Objective: Return every line of the listing below word for word, omitting the pictures.

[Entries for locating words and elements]
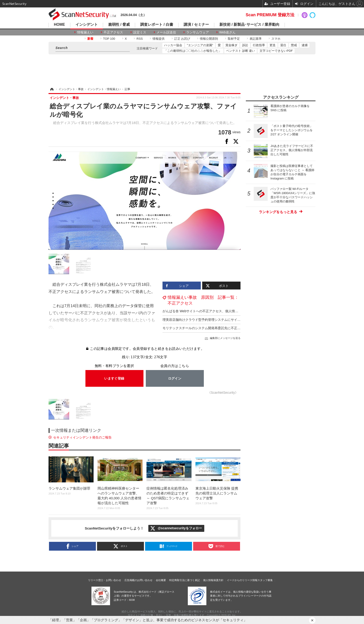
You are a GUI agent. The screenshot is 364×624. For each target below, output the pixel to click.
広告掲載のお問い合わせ (138, 580)
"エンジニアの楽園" (200, 45)
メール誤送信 (166, 32)
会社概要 (161, 580)
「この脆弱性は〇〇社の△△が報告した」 (193, 51)
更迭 (272, 45)
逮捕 (305, 45)
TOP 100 (109, 39)
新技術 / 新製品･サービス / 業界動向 (249, 25)
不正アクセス (113, 32)
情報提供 (158, 39)
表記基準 (256, 39)
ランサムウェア (198, 32)
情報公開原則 (209, 39)
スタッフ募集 (265, 580)
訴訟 (245, 45)
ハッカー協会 (173, 45)
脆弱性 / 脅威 (119, 25)
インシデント (87, 25)
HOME (59, 25)
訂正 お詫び (182, 39)
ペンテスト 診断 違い (240, 51)
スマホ (276, 39)
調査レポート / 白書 (156, 25)
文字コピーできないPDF (276, 51)
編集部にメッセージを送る (225, 338)
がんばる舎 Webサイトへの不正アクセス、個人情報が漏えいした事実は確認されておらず (228, 311)
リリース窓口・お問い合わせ (104, 580)
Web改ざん (227, 32)
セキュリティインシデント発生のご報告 (82, 437)
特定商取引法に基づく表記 (184, 580)
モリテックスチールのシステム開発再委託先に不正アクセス (206, 328)
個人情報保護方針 (213, 580)
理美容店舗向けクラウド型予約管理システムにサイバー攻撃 (206, 319)
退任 (283, 45)
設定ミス (140, 32)
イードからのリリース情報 (242, 580)
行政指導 (259, 45)
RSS (140, 39)
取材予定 (234, 39)
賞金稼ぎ (231, 45)
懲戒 (294, 45)
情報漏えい (85, 32)
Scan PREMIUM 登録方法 (270, 15)
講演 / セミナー (196, 25)
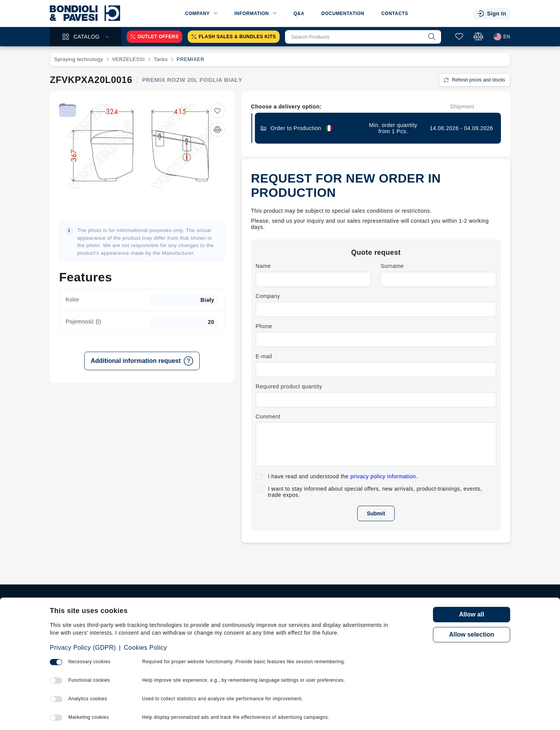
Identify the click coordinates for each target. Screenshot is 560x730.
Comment (268, 417)
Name (263, 266)
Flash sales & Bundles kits (234, 37)
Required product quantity (289, 386)
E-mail (264, 356)
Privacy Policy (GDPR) (83, 647)
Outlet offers (154, 37)
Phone (264, 326)
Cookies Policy (146, 647)
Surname (392, 266)
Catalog (85, 37)
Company (268, 296)
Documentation (343, 14)
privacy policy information (383, 476)
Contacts (395, 14)
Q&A (299, 14)
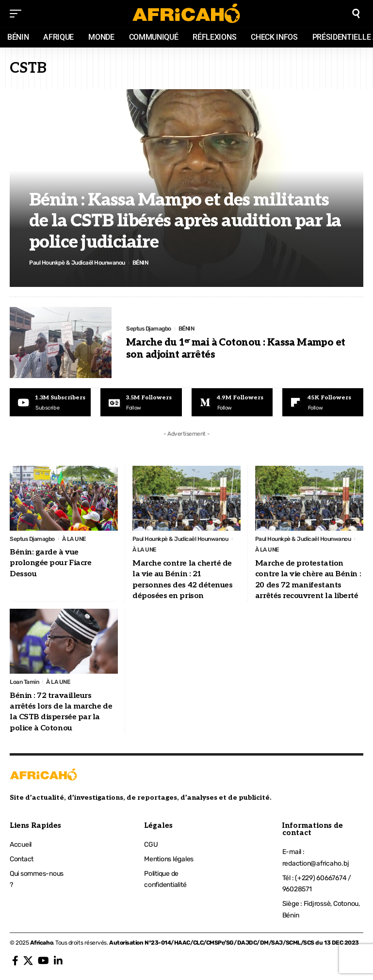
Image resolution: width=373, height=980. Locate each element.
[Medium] (232, 402)
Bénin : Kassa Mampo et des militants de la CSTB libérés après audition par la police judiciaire (185, 221)
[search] (356, 14)
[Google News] (141, 402)
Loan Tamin (24, 682)
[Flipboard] (323, 402)
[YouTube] (43, 961)
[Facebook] (15, 961)
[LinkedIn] (58, 961)
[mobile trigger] (18, 14)
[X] (28, 961)
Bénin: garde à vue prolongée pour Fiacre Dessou (50, 563)
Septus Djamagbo (148, 329)
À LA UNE (74, 539)
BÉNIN (140, 263)
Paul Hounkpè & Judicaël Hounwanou (77, 263)
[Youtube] (50, 402)
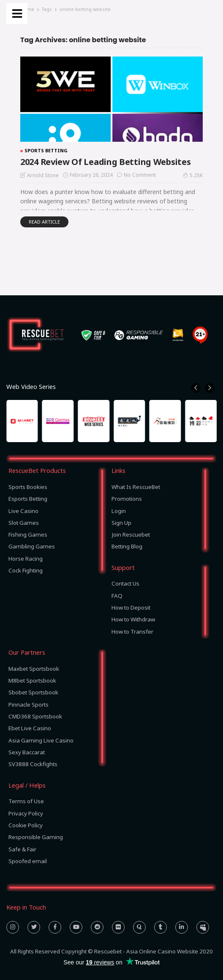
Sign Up (121, 523)
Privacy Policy (26, 813)
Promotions (127, 499)
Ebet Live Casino (30, 728)
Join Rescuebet (131, 535)
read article (44, 221)
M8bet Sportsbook (32, 680)
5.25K (193, 175)
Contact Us (125, 583)
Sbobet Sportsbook (33, 692)
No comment (140, 175)
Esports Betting (28, 499)
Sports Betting (46, 150)
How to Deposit (131, 607)
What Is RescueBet (136, 487)
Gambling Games (32, 546)
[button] (196, 388)
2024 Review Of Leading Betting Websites (105, 162)
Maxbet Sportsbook (34, 669)
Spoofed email (27, 861)
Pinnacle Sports (28, 705)
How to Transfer (132, 632)
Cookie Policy (25, 825)
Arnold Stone (43, 175)
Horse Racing (25, 559)
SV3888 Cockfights (33, 764)
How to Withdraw (133, 619)
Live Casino (23, 511)
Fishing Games (28, 535)
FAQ (117, 596)
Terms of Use (26, 801)
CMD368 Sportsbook (35, 716)
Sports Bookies (28, 487)
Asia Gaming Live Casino (41, 740)
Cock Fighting (25, 570)
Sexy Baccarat (27, 752)
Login (119, 511)
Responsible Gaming (35, 837)
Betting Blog (127, 546)
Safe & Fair (22, 849)
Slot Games (24, 523)
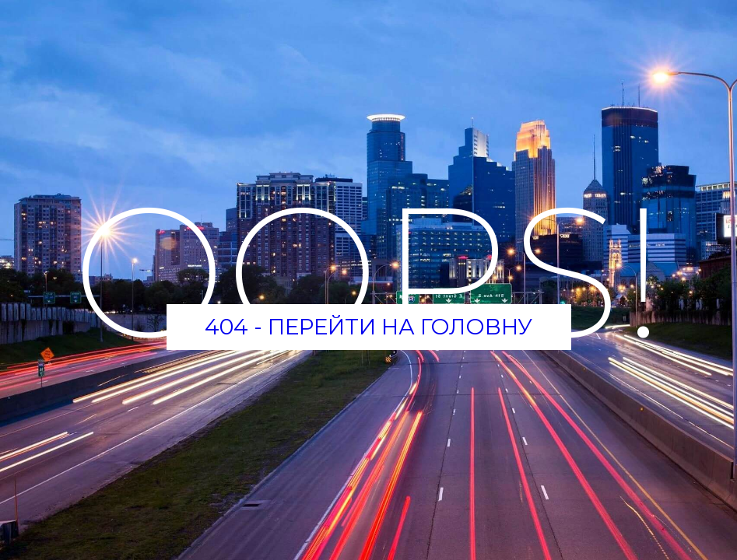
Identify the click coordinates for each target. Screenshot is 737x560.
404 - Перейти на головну (368, 327)
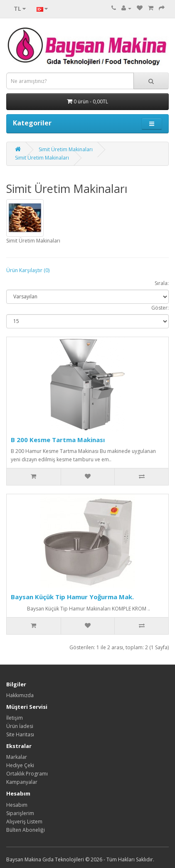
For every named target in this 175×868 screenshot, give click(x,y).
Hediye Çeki (20, 765)
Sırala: (162, 283)
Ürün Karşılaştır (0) (28, 270)
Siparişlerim (20, 813)
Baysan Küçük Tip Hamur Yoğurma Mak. (72, 597)
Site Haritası (20, 734)
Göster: (160, 308)
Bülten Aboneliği (25, 830)
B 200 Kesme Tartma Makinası (58, 440)
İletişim (15, 718)
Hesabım (17, 805)
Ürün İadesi (20, 726)
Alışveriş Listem (24, 821)
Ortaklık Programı (27, 773)
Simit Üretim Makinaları (66, 149)
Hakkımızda (20, 695)
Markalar (17, 757)
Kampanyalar (22, 782)
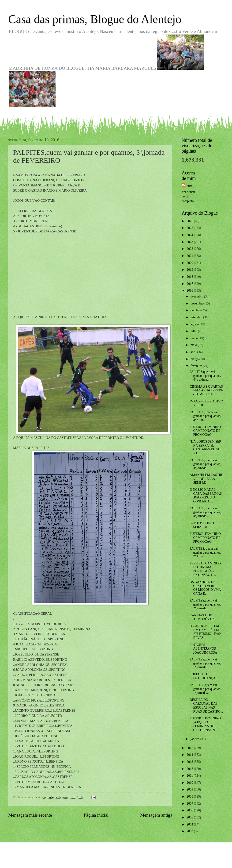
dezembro (197, 296)
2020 (190, 263)
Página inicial (96, 815)
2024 (190, 235)
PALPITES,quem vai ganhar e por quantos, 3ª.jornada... (205, 464)
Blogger (142, 859)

Final answer:
You are a GUI agent. The screenshot is 364×624. For each target below, output the pixel to click.
広告掲載のお問い合わせ (138, 580)
"エンジニアの楽園" (200, 45)
メール誤送信 (166, 32)
会社概要 (161, 580)
「この脆弱性は〇〇社の△△が報告した」 (193, 51)
更迭 (272, 45)
逮捕 (305, 45)
TOP 100 (109, 39)
新技術 / 新製品･サービス / 業界動向 (249, 25)
不正アクセス (113, 32)
情報提供 (158, 39)
表記基準 (256, 39)
ランサムウェア (198, 32)
情報公開原則 (209, 39)
スタッフ募集 (265, 580)
訴訟 (245, 45)
ハッカー協会 (173, 45)
脆弱性 / 脅威 (119, 25)
インシデント (87, 25)
HOME (59, 25)
訂正 お詫び (182, 39)
ペンテスト 診断 違い (240, 51)
スマホ (276, 39)
調査レポート / 白書 (156, 25)
文字コピーできないPDF (276, 51)
編集部にメッセージを送る (225, 338)
がんばる舎 Webサイトへの不正アクセス、個人情報が漏えいした事実は確認されておらず (228, 311)
リリース窓口・お問い合わせ (104, 580)
Web改ざん (227, 32)
セキュリティインシデント発生のご報告 (82, 437)
特定商取引法に基づく表記 (184, 580)
モリテックスチールのシステム開発再委託先に不正アクセス (206, 328)
個人情報保護方針 (213, 580)
理美容店舗向けクラウド型予約管理システムにサイバー攻撃 (206, 319)
退任 (283, 45)
設定ミス (140, 32)
イードからのリリース情報 (242, 580)
行政指導 (259, 45)
RSS (140, 39)
取材予定 (234, 39)
賞金稼ぎ (231, 45)
懲戒 (294, 45)
情報漏えい (85, 32)
Scan PREMIUM 登録方法 (270, 15)
講演 / セミナー (196, 25)
Identify the click coordinates for each target. Screenshot is 560x730.
Comment (268, 417)
Name (263, 266)
Flash sales & Bundles kits (234, 37)
Required product quantity (289, 386)
E-mail (264, 356)
Privacy Policy (GDPR) (83, 647)
Outlet offers (154, 37)
Phone (264, 326)
Cookies Policy (146, 647)
Surname (392, 266)
Catalog (85, 37)
Company (268, 296)
Documentation (343, 14)
privacy policy information (383, 476)
Contacts (395, 14)
Q&A (299, 14)
Image resolution: width=373, height=980. Locate each element.
[Medium] (232, 402)
Bénin : Kassa Mampo et des militants de la CSTB libérés après audition par la police judiciaire (185, 221)
[search] (356, 14)
[Google News] (141, 402)
Loan Tamin (24, 682)
[Flipboard] (323, 402)
[YouTube] (43, 961)
[Facebook] (15, 961)
[LinkedIn] (58, 961)
[mobile trigger] (18, 14)
[X] (28, 961)
Bénin: garde à vue prolongée pour Fiacre Dessou (50, 563)
Septus Djamagbo (148, 329)
À LA UNE (74, 539)
BÉNIN (140, 263)
Paul Hounkpè & Judicaël Hounwanou (77, 263)
[Youtube] (50, 402)
Sign Up (121, 523)
Privacy Policy (26, 813)
Promotions (127, 499)
Ebet Live Casino (30, 728)
Join Rescuebet (131, 535)
read article (44, 221)
M8bet Sportsbook (32, 680)
5.25K (193, 175)
Contact Us (125, 583)
Sbobet Sportsbook (33, 692)
No comment (140, 175)
Esports Betting (28, 499)
Sports Betting (46, 150)
How to Deposit (131, 607)
What Is RescueBet (136, 487)
Gambling Games (32, 546)
[button] (196, 388)
2024 Review Of Leading Betting Websites (105, 162)
Maxbet Sportsbook (34, 669)
Spoofed email (27, 861)
Pinnacle Sports (28, 705)
How to Transfer (132, 632)
Cookie Policy (25, 825)
Arnold Stone (43, 175)
Horse Racing (25, 559)
SV3888 Cockfights (33, 764)
How to Withdraw (133, 619)
Live Casino (23, 511)
Fishing Games (28, 535)
FAQ (117, 596)
Terms of Use (26, 801)
CMD368 Sportsbook (35, 716)
Sports Bookies (28, 487)
Asia Gaming Live Casino (41, 740)
Cock Fighting (25, 570)
Sexy Baccarat (27, 752)
Login (119, 511)
Responsible Gaming (35, 837)
Betting Blog (127, 546)
Safe & Fair (22, 849)
Slot Games (24, 523)
Identify the click coordinates for each target. Screenshot is 737x560.
404 - Перейти на головну (368, 327)
For every named target in this 175×868 screenshot, give click(x,y).
Hediye Çeki (20, 765)
Sırala: (162, 283)
Ürün Karşılaştır (0) (28, 270)
Siparişlerim (20, 813)
Baysan Küçük Tip Hamur Yoğurma Mak. (72, 597)
Site Haritası (20, 734)
Göster: (160, 308)
Bülten Aboneliği (25, 830)
B 200 Kesme Tartma Makinası (58, 440)
İletişim (15, 718)
Hesabım (17, 805)
Ürün İadesi (20, 726)
Alışveriş Listem (24, 821)
Ortaklık Programı (27, 773)
Simit Üretim Makinaları (66, 149)
Hakkımızda (20, 695)
Markalar (17, 757)
Kampanyalar (22, 782)
dezembro (197, 296)
2020 (190, 263)
Página inicial (96, 815)
2024 (190, 235)
PALPITES,quem vai ganhar e por quantos, 3ª.jornada... (205, 464)
Blogger (142, 859)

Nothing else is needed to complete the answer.